Première huile végétale consommée dans le monde, l’huile de palme est issue de plantations couvrant 25 millions d’hectares dans le monde, dont 18,7 millions hectares de plantations industrielles, selon une estimation de l’Union internationale pour la conservation de la nature (UICN). Elle est massivement utilisée dans l’agroalimentaire, les carburants, la pharmacie, ou les cosmétiques. Depuis 2004, certains acteurs du secteur, surtout européens, ont élaboré ensemble une certification dite « responsable », censée garantir que la culture du palmier à huile ne se fait pas au détriment de la forêt primaire et des droits fondamentaux des populations locales. Mais l’action de l’organisme Roundtable for Sustainable Palm Oil (RSPO) qui certifie 20% de la production mondiale, est contestée. Greenpeace l’accuse de n’avoir que très peu d’effet sur la déforestation en Malaisie et Indonésie, principaux producteurs. L’ONG a en particulier accusé cette semaine le géant agro-industriel singapourien Wilmar de double discours, membre du RSPO d’un côté, déléguant la déforestation à des sociétés proches de lui de l’autre. L’UICN aussi établi un constat sévère sur la certification, qui a « fourni peu de bénéfices additionnels pour la conservation » et n’a pas empêché des effets dévastateurs sur l’érosion des sols, la qualité de l’eau et la biodiversité, selon un rapport publié mardi. Pour autant, l’UICN estime qu’interdire l’huile de palme serait vain. « Il y aura une autre huile qui prendra le dessus » dont la culture sera encore plus dévastatrice pour l’environnement et consommatrice de surfaces agricoles, a estimé Erik Meijaard, principal auteur du rapport, devant la presse mardi à Paris. « Il y a beaucoup de terres déjà dégradées qui pourraient être utilisées au lieu de s’attaquer aux forêts pour établir des plantations » a-t-il dit à l’AFP.

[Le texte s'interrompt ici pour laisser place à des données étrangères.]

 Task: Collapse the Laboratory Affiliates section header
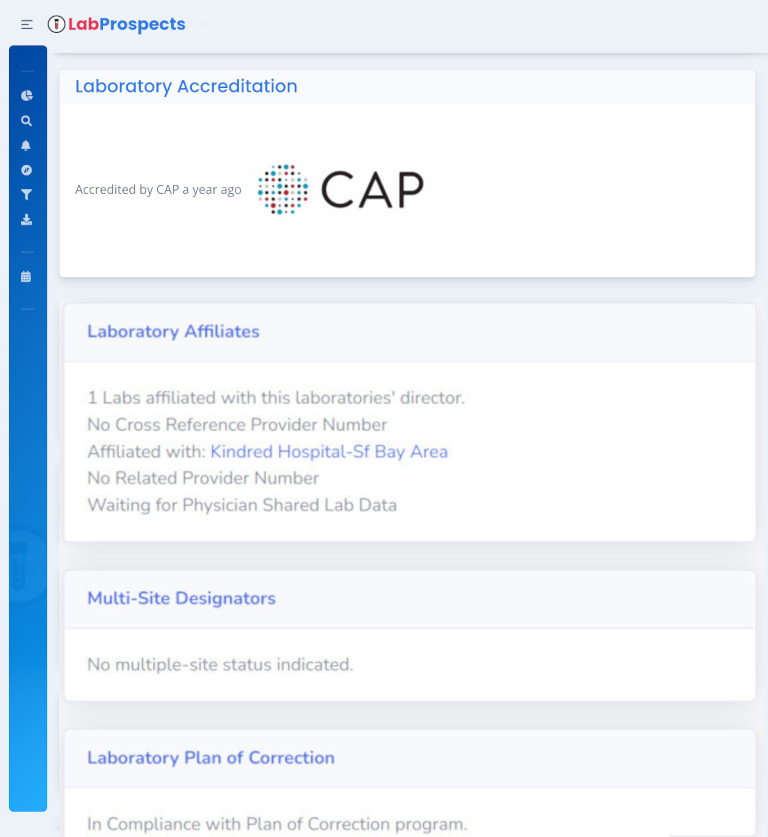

Pour le scientifique Marc Ancrenaz, spécialiste des orang-outans, établi à Bornéo depuis plus de 20 ans, « il est tout à fait possible de continuer à développer l’huile de palme tout en conservant les orang-outans » très menacés à Bornéo, car « il s’agit d’une espèce intelligente qui peut s’adapter à la transformation de son milieu » mais « qui a besoin de la forêt pour survivre ». En attendant, la réunion des acteurs de la filière mondiale, mardi à Paris, a permis d’essayer de mobiliser sur les critères de certification, qui n’ont pas évolué depuis 2013 et sont en cours de révision. Le président du RSPO, Datuk Darrel Webber, a promis à cette occasion qu’une « nouvelle norme » serait présentée en novembre en Malaisie, sans donner de détail. « C’est vrai que le RSPO de 2013 n’a pas répondu aux attentes, qu’il y a encore beaucoup de déforestation, mais c’est le seul outil qui existe et il faut l’utiliser, notamment en participant aux consultations organisées jusqu’au 1er août » souligne Mickael Blais, responsable des approvisionnements de la société suisse Givaudan (parfums et arômes). L’objectif est d’arriver à une norme « RSPO Next » qui signifierait zéro déforestation, c’est-à-dire qui autoriserait la culture de palmiers à huile uniquement sur des terres déjà dégradées, mais ni sur les forêts primaires, ni sur les tourbières ni sur les forêts secondaires riches en biodiversité. Dans ce débat, au sein d’une « task force » composée de 24 membres, 12 producteurs, six industriels et six ONG, « les industriels se retrouvent paradoxalement souvent aux côtés des ONG pour tenter de faire évoluer les producteurs » souligne une source européenne proche des négociations. L’huile de palme fait vivre des millions de personnes dans le monde, dont 4,5 millions rien qu’en Indonésie et Malaisie, pays qui ont renforcé leur lobbying en Europe ces dernières années. En Europe, certains industriels membre du RSPO ont pour leur part anticipé le renforcement des critères. « Un peu plus de 60% de nos approvisionnements sur une douzaine de matières premières agricoles, dont l’huile de palme, sont libres de déforestation actuellement » estime Jean-Manuel Bluet, directeur du développement durable chez Nestlé France.